Peter Steele once appeared on the cover of Playgirl magazine. While that certainly shouldn’t — and won’t — go as Type O Negative’s crowning accomplishment, it serves to underscore their importance (and thereby inclusion on this list) in two ways: 1) it’s an example of the mainstream penetration (pun intended) Type O Negative, and metal as a whole, had in the ’90s, and 2) it’s the very embodiment of sexiness in metal, which Type O helped define.
Musically, Type O kicked the door open for all manner of slow, sad metal and burned its house right down to the fucking ground. By combining elements of funeral doom, sludge and gothic rock into one, Type O made it OK — even cool — to be sad and to be metal at the same time. No longer was metal the sole domain of partying, or of fantastical stories, or politics or what have you. Now it could be bitterly raw, unyieldingly painful, and startlingly ugly. It could be depressive, even suicidal. No veneer, no cover ups, no polish; this is life, and it fucking sucks.

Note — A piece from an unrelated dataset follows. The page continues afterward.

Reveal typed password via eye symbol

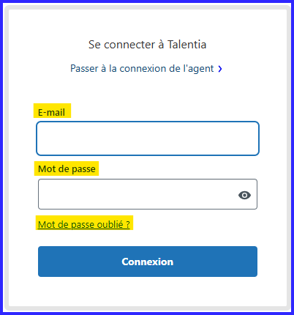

Back to that Playgirl shoot: sure, metal had been sexy before all six feet, seven inches of Big Pete splayed his loins out under a bouquet of roses for all the world to see, but not the kind of metal that anyone took seriously. Plenty of bands from the ’80s attempted to market their sex appeal but many would question whether those bands were even “metal” at all, and regardless of where you fall in that particular argument the sexification of Crue, Poison, Cinderella and others always came with a wink and a sly grin. Type O Negative played deadly serious music, and Peter Steele’s stone cold stare and deadpan facial expressions oozed pure, hardened, unironic smut. Woman wanted him and men wanted to be him in a way that no metal star before or after has inspired or ever will. What’s more, bands still haven’t stopped imitating his morose take on sexiness: H.I.M. and Tribulation are but a couple on the tip of my tongue today.
Type O Negative paved the way for all the doom and goth-inspired bands that would follow in the next two decades. The opened the door for sexiness in metal to be taken seriously. And they did so by letting their true selves hang out. Rarely has music in any genre from such a pioneering band been made with such sheer honesty.